My top five D+Q books

Well, it's not really my top five. What am I a sucker? I'm not even going to get into that game of playing favorites. Let's call this my top five list of books that I think are worth getting that weren't on the lists compiled by the readers of The Comics Reporter. I was involved as designer or editor or something on all these titles and they all still surprise me and I don't think it's necessarily a bad thing that so many people could make so many great lists and leave these titles off:

1. Red Colored Elegy Seiichi Hayashi
(I really love this comic so much. I think it's perfect and the fact that I had been reading comics for so long and a book like this could come along and get me so excited about the form still amazes me. And it was done at a time when everyone else was still doing comics about sending naked ladies into space or trying to score some kef. Also, design-wise, head and tail bands are different colors (WHAT?!?!) and check out that "invisi-band" on the back.)

2. Hot Potatoe Marc Bell
(While putting this book together Marc Bell and I often referred to it as his tombstone. I honestly don't think there's a better cartoonist/illustrator/fine-artist monograph out there. Oh, how I wish we could have afforded the sound chip that would've said "Ewww Gahd!" everytime you opened the book on top of the wraparound sticker that you still haven't removed from your copy.)

3. Haunted Philippe Dupuy
(Don't we need more middle-aged man mid-life crisis comics out there? Sure we do. Philippe's cartooning in this book is so great, so loosey-goosey. He just follows his whims and it works and works.)

4. Oh Skinnay! Clare Briggs
(Not only does this book have one of Jeet Heer's best comics essays of his career but it also is an amazing document of a time long gone and a style of cartooning that has long fallen out of fashion. Someday I hope we'll be able to do a best of from the seven-volume Briggs Memorial box set.)
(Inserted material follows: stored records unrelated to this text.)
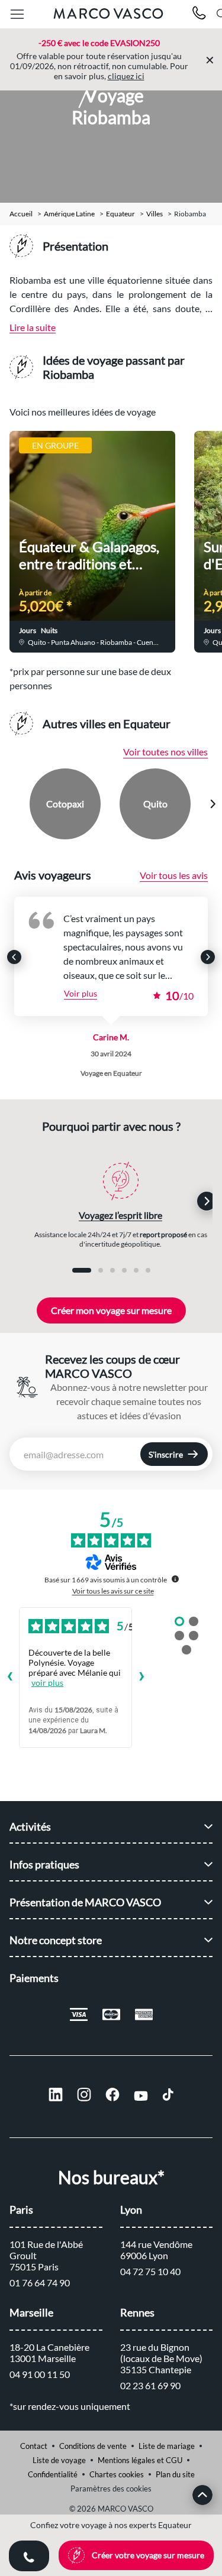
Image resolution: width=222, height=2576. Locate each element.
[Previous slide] (10, 803)
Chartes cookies (116, 2474)
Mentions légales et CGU (140, 2460)
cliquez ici (126, 76)
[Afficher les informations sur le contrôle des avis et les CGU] (175, 1579)
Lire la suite (32, 327)
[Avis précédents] (9, 1677)
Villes (154, 214)
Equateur (120, 214)
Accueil (21, 214)
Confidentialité (53, 2474)
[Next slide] (212, 803)
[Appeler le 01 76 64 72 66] (199, 14)
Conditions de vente (93, 2446)
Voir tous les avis (174, 875)
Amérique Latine (69, 214)
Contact (33, 2446)
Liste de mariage (167, 2446)
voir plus (47, 1683)
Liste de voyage (59, 2460)
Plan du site (175, 2474)
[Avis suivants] (141, 1677)
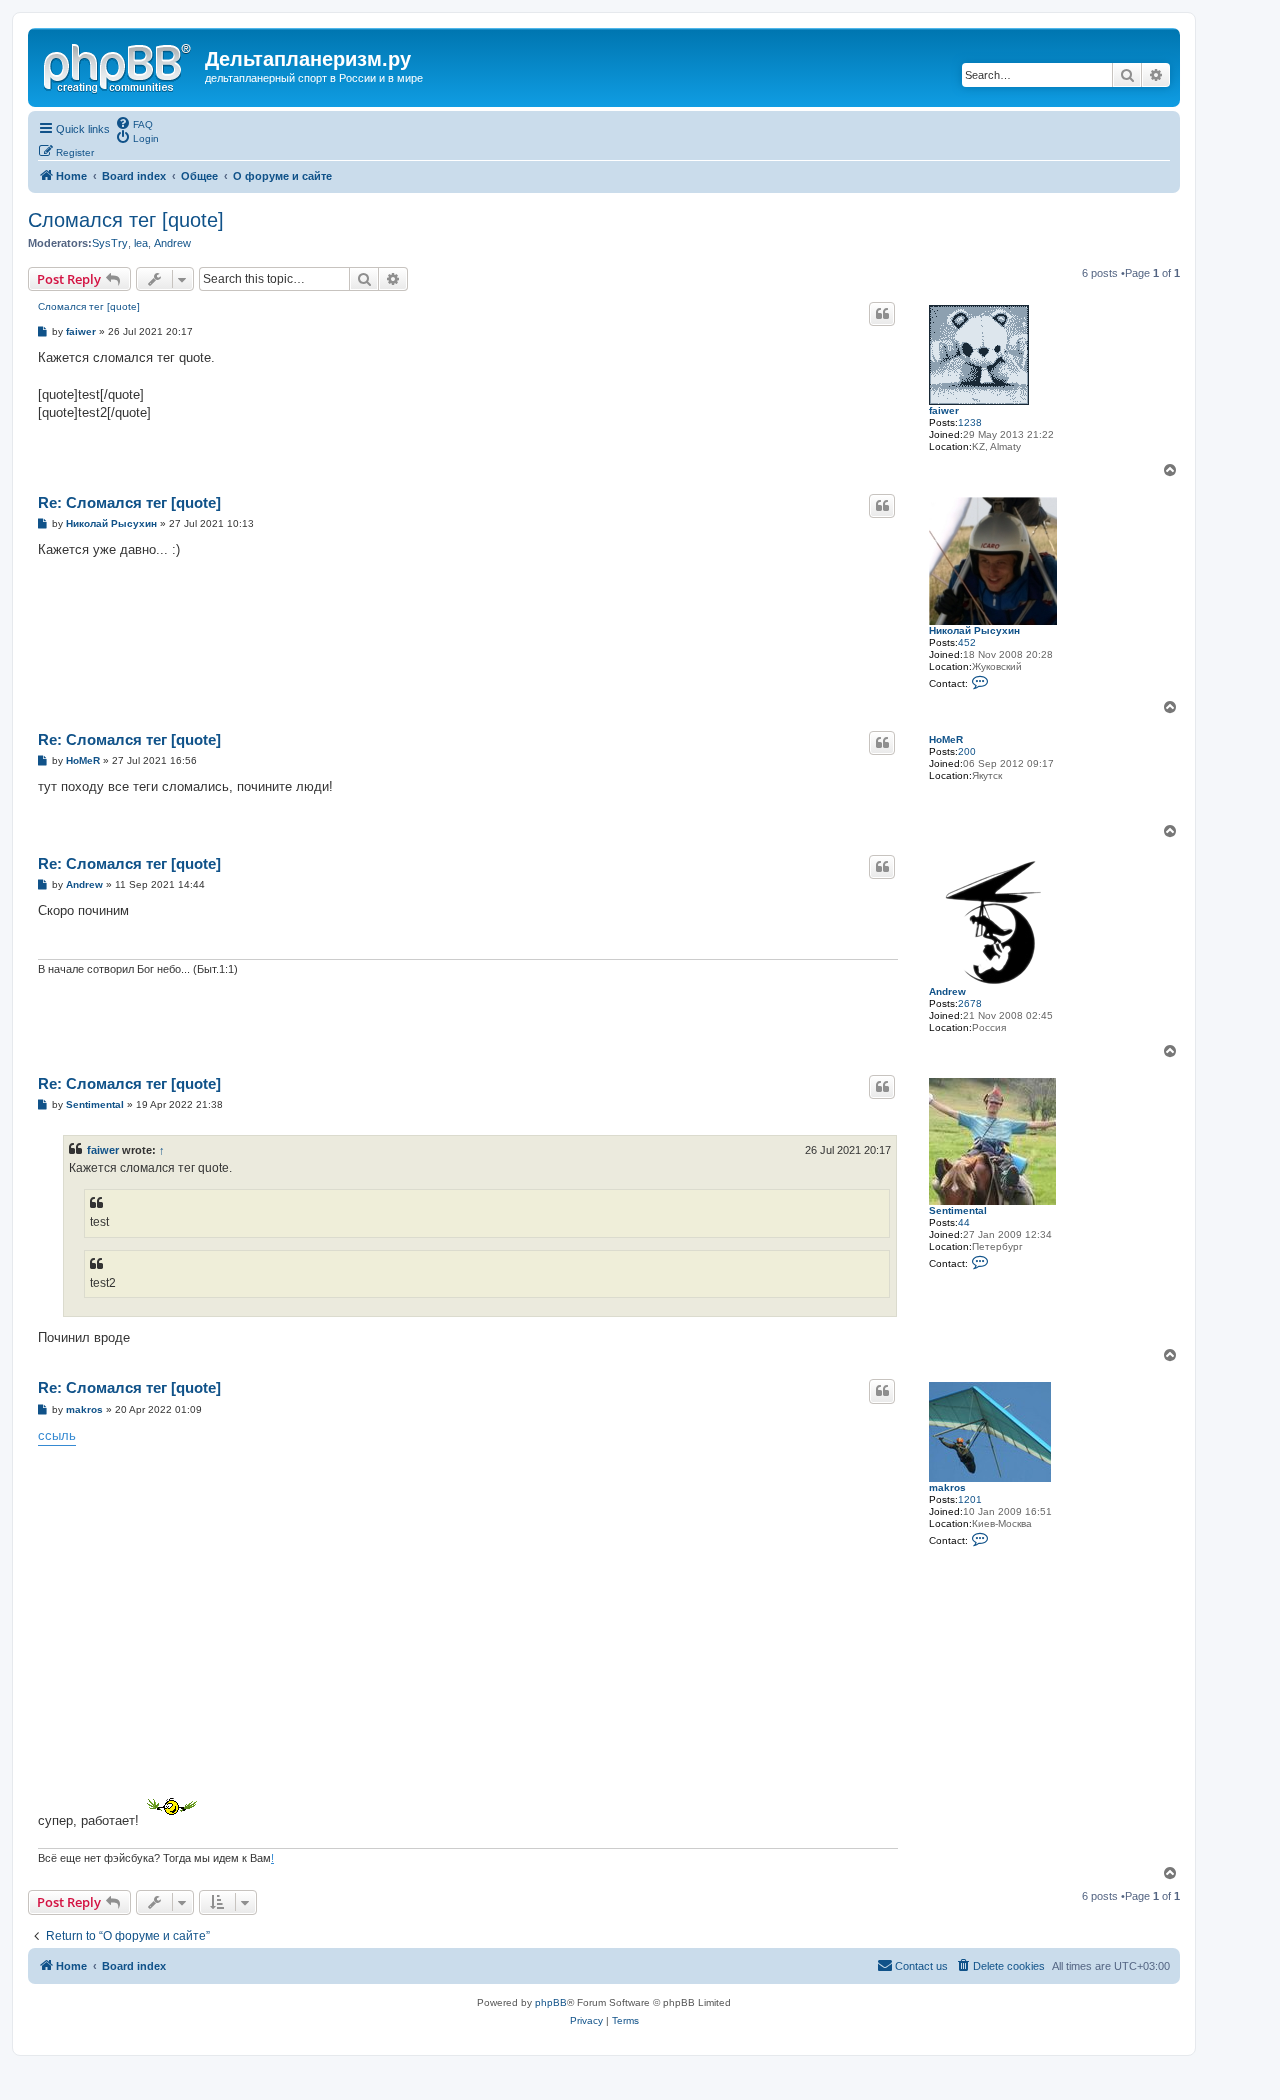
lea (141, 243)
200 (967, 751)
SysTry (110, 243)
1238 (970, 422)
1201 (970, 1499)
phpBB (551, 2002)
5. Talking Lines R. O. Blechman
(Oh, comics, you weird world where some hacks are revered like gods and geniuses are ignored. Honest to god, this is an amazing body of work that first saw print in major national publications so why do we need to talk about it. Well, we need to talk about it because it's everything we hold dear in comics--personal, funny, wise, and on and on. Also, design-wise, I totally got to use a vinyl cover. When will I get to do that again? And the cover art wraps onto the endpapers! Amazing.)